Auch dieses Jahr gab es wieder eine Fernsehsitzung aus der Stadthalle Baunatal. Tanz, Gesang und Büttenreden haben dafür gesorgt, dass für jeden etwas dabei war.
Nach der Begrüßung durch den Sitzungspräsidenten Mario Apert-Vandrey nahm das Programm Fahrt auf. Es waren natürlich wieder einige karnevalistische Urgesteine dabei. Ciro Visone als Pizzabäcker brachte den Saal erstmal auf Betriebstemperatur.

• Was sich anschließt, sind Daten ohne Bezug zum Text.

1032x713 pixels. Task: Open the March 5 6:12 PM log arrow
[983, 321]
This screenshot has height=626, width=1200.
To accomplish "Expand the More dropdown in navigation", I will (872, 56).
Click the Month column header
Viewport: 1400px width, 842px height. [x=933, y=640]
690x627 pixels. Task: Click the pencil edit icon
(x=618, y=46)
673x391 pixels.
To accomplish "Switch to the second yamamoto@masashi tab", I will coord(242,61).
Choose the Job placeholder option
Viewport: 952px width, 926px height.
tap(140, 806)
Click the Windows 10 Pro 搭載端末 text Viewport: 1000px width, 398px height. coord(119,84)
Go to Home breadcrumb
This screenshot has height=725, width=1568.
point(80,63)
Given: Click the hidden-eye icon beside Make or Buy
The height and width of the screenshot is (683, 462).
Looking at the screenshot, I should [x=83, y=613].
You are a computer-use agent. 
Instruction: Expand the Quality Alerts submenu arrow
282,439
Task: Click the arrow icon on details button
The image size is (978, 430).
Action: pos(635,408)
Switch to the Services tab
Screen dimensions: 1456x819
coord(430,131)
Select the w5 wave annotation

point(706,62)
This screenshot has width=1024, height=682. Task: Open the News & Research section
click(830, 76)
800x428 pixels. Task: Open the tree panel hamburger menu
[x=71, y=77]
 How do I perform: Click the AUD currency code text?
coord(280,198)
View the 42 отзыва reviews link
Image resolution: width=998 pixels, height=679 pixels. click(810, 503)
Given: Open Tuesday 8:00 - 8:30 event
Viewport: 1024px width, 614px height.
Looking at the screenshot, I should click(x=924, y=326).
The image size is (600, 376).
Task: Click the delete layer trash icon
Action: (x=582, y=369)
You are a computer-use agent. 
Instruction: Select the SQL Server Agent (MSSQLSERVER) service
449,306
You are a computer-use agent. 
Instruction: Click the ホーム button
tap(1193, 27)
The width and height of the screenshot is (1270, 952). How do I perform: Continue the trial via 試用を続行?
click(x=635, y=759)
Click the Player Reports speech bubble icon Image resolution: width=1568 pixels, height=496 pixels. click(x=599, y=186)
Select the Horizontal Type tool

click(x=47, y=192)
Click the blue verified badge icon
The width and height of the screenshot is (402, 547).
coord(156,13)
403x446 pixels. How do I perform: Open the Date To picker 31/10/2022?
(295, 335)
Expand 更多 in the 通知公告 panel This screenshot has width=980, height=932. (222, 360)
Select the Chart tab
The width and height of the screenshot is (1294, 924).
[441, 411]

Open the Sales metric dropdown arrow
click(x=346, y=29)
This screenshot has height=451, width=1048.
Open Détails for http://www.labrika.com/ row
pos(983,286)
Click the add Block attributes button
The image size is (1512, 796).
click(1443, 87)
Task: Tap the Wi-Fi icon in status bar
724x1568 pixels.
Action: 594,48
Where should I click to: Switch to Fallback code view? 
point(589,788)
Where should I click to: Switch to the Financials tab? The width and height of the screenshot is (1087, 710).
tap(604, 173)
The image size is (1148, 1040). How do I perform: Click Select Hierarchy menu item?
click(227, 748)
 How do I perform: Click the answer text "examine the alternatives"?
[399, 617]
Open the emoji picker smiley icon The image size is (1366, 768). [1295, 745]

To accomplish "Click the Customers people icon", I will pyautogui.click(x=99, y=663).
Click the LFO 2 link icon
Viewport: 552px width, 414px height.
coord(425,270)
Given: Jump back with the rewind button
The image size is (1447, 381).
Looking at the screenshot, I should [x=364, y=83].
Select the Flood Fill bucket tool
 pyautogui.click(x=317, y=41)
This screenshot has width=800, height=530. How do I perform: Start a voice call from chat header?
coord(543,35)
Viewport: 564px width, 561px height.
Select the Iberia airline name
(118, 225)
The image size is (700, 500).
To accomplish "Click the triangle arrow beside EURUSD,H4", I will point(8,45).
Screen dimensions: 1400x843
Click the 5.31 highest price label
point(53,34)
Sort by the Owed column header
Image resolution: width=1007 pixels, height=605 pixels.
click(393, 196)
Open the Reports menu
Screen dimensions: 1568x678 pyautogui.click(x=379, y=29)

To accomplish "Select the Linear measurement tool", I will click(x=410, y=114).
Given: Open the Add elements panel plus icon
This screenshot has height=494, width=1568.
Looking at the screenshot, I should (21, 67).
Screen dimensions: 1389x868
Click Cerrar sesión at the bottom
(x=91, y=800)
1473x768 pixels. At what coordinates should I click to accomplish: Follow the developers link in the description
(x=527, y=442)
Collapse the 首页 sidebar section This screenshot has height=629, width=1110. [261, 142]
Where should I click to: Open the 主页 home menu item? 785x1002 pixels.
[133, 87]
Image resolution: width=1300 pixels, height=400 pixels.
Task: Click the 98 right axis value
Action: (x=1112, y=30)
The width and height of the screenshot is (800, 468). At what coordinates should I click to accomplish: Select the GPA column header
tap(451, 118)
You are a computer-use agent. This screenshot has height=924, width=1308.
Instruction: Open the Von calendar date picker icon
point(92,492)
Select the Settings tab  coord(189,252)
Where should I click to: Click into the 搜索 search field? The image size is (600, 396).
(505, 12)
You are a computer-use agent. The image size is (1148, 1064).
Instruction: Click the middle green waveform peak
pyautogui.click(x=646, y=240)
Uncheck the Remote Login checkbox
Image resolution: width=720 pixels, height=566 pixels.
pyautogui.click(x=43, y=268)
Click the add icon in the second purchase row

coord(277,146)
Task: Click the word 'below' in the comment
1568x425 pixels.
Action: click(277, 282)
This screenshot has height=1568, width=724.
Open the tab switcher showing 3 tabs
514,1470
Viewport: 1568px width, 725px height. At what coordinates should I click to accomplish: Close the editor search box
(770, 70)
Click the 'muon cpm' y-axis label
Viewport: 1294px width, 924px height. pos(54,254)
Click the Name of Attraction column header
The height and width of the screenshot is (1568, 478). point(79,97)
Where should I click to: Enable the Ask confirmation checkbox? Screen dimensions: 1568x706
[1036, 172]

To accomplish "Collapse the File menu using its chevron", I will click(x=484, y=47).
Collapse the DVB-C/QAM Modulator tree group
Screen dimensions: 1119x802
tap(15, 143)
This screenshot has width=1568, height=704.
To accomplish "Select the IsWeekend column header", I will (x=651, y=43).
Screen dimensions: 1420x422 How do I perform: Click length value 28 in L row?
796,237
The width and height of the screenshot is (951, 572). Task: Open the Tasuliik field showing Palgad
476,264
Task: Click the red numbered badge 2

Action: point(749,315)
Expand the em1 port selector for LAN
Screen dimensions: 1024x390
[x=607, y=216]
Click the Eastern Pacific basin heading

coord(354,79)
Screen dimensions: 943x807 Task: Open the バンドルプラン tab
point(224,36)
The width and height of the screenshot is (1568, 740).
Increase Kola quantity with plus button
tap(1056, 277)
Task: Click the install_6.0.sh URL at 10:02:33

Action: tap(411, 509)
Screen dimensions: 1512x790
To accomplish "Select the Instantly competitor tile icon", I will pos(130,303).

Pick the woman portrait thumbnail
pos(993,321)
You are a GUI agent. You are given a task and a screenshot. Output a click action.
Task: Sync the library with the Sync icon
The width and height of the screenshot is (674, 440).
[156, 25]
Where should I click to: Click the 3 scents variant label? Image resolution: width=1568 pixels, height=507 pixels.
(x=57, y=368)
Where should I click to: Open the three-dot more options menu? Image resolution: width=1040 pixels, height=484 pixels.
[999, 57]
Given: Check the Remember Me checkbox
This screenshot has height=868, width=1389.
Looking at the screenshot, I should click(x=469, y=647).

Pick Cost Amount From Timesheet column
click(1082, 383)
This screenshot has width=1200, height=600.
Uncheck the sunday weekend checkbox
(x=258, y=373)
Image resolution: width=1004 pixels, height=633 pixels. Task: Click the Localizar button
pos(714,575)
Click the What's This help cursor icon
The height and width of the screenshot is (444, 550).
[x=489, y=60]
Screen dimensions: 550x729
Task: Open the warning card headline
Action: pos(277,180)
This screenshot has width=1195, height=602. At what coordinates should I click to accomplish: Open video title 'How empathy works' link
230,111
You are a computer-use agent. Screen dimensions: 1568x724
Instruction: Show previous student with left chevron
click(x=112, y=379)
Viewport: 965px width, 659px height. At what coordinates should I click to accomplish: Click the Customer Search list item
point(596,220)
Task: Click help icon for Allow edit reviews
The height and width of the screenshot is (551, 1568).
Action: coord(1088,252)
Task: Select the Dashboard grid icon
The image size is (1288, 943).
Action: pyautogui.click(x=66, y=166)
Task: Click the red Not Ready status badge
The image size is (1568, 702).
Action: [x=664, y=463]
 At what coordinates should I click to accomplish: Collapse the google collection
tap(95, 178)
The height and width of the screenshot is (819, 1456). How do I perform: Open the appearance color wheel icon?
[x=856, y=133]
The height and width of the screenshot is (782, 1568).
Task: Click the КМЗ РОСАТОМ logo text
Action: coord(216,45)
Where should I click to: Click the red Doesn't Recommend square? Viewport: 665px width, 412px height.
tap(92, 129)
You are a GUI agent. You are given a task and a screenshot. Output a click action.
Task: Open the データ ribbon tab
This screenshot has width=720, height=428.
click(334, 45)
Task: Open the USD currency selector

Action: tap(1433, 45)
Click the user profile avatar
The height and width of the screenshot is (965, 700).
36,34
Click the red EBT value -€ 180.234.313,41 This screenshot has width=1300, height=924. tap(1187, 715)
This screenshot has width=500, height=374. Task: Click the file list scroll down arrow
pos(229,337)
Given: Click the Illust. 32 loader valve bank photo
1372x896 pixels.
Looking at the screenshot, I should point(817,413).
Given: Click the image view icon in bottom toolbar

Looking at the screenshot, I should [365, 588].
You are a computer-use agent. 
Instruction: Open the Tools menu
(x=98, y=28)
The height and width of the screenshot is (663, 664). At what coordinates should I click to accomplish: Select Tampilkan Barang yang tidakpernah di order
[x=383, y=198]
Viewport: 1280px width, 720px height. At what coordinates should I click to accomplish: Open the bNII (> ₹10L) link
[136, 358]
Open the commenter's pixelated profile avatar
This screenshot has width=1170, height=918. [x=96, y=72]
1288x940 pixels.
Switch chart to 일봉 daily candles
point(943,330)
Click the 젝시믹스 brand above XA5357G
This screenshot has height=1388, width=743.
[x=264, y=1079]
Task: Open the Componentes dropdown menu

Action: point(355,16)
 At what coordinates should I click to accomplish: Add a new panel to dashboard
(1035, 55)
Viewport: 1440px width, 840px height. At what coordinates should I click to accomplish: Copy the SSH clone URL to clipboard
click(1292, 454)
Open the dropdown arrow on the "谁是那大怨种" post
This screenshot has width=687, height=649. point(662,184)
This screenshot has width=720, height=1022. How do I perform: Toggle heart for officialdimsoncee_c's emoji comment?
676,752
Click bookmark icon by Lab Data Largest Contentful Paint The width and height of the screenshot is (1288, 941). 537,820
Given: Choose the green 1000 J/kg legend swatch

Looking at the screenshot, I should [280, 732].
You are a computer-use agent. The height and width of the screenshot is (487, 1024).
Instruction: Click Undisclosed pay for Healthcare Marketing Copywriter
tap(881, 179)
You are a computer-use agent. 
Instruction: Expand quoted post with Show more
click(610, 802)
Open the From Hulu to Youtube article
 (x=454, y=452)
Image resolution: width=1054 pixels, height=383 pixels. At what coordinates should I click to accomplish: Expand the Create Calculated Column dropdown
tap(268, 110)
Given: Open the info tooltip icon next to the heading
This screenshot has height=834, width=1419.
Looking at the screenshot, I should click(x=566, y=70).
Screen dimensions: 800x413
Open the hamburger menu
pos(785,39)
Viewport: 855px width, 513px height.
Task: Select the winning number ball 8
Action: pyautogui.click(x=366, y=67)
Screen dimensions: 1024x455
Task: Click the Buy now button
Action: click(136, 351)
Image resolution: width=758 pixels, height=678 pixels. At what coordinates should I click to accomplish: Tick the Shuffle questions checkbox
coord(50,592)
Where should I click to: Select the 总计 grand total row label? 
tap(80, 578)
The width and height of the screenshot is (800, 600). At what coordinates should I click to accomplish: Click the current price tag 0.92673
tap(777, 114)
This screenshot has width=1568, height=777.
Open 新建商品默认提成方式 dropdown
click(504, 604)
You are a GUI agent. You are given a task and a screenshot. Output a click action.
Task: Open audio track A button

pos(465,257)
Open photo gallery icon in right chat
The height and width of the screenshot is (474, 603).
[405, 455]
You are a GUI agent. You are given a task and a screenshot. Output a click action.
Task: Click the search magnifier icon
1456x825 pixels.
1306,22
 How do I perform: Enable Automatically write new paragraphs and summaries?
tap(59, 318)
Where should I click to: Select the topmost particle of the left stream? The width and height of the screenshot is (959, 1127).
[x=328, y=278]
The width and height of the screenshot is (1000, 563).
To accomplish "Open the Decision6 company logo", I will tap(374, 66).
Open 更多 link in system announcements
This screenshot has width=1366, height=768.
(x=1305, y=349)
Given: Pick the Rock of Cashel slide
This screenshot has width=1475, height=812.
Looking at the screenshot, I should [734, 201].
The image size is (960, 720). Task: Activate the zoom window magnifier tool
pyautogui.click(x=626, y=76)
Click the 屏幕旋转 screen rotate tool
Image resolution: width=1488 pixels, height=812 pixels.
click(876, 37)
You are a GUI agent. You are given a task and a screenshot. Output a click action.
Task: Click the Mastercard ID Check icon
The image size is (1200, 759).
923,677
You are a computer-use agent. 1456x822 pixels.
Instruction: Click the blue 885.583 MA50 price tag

Der Protokoller Berthold Krug – der nach seinem Abschied von der Bühne einen langanhaltenden Applaus bekam – ließ das vergangene Jahr mit seinem Blick auf das nationale und internationale Geschehen Revue passieren.
Gunther Raupach redete über seine Probleme des nächtlichen Aufsuchens der Keramikabteilung in nicht mehr ganz nüchternem Zustand sowie den Tücken bei der Anbringung einer Deckenleuchte. Schwester Lilli brachte dem Publikum die Erlebnisse aus der täglichen Pflege näher. Natürlich gehörten Peter Löhmann und Heinz Gröning zum Programm. Erstmals im Fernsehen trat der 15-jährige Fiete Hagenbücher auf. Er begeisterte den Saal mit seinem erfrischenden Vortrag aus dem Leben eines Angehörigen der Gen Z.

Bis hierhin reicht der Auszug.